Stored data:
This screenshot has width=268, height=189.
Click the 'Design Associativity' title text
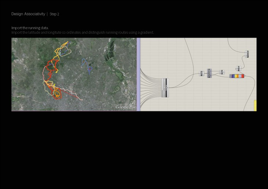coord(28,14)
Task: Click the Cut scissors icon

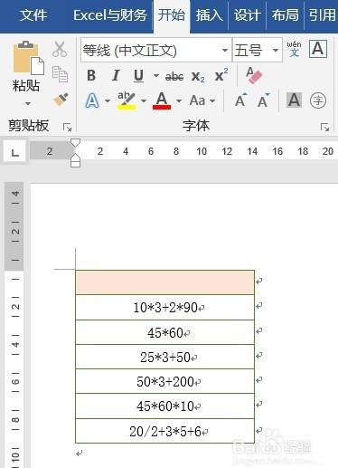Action: [x=60, y=49]
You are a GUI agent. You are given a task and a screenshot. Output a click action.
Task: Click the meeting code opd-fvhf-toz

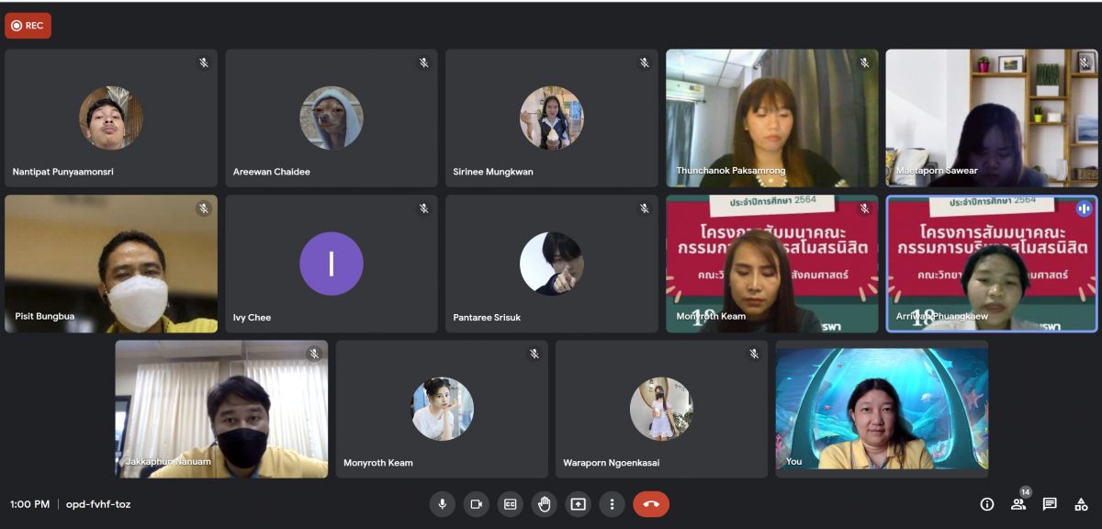point(98,504)
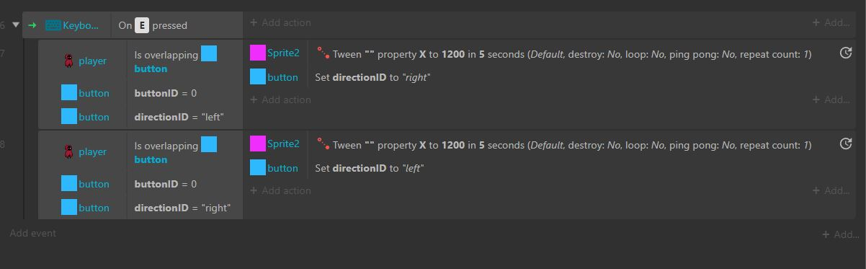Click the tween asynchronous clock icon in event 8
The width and height of the screenshot is (866, 269).
point(846,144)
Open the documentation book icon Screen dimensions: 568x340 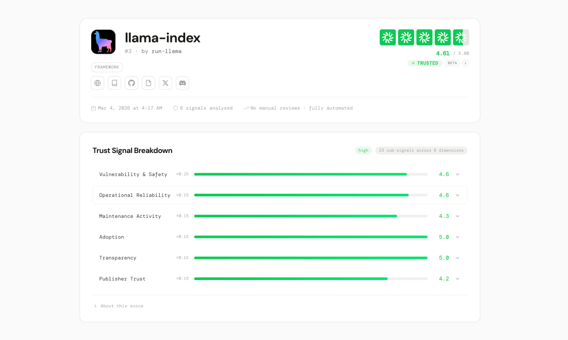pos(114,83)
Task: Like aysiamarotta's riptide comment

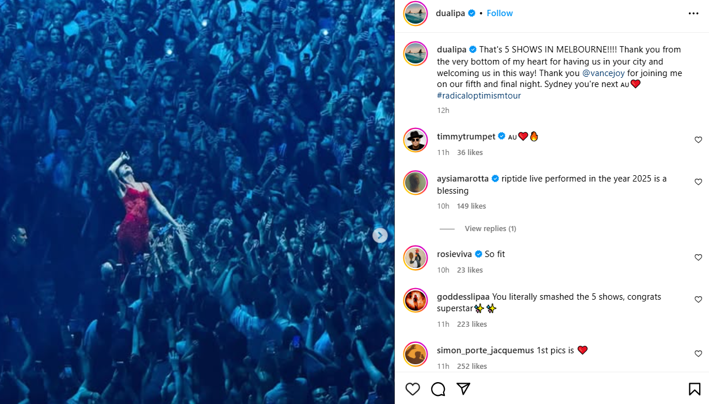Action: coord(698,182)
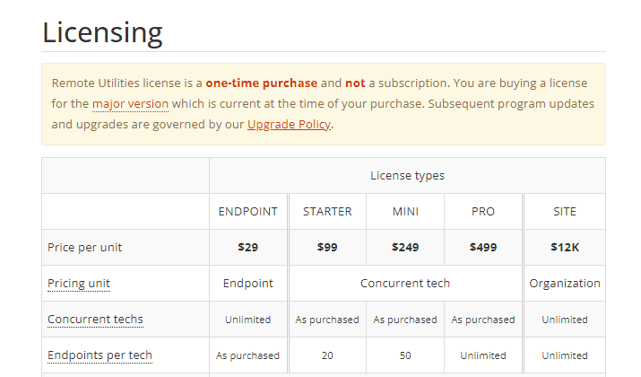Click the Pricing unit row label

coord(79,284)
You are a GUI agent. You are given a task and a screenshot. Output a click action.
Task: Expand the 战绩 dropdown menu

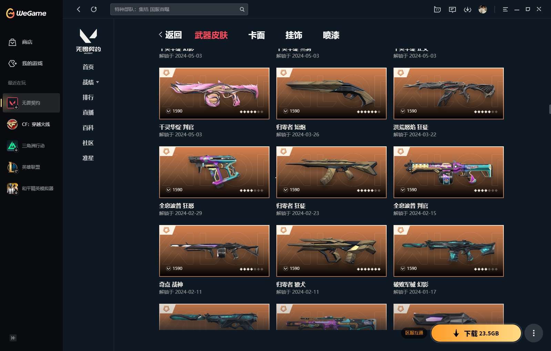click(91, 82)
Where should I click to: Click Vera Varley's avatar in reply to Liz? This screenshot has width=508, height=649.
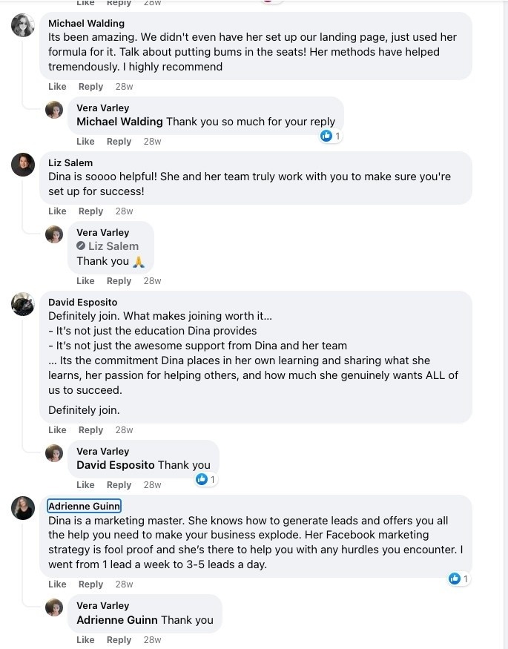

EXERCISE INSTRUCTIONS:
The lines wanted are those from the one with "Task: Expand the 战绩 dropdown menu" to the end of the entries above, repeated exactly, both ends included. Leave out the pictures.

ANSWER TO THE EXERCISE:
Task: Expand the 战绩 dropdown menu

click(91, 82)
Where should I click to: Click Vera Varley's avatar in reply to Liz? This screenshot has width=508, height=649.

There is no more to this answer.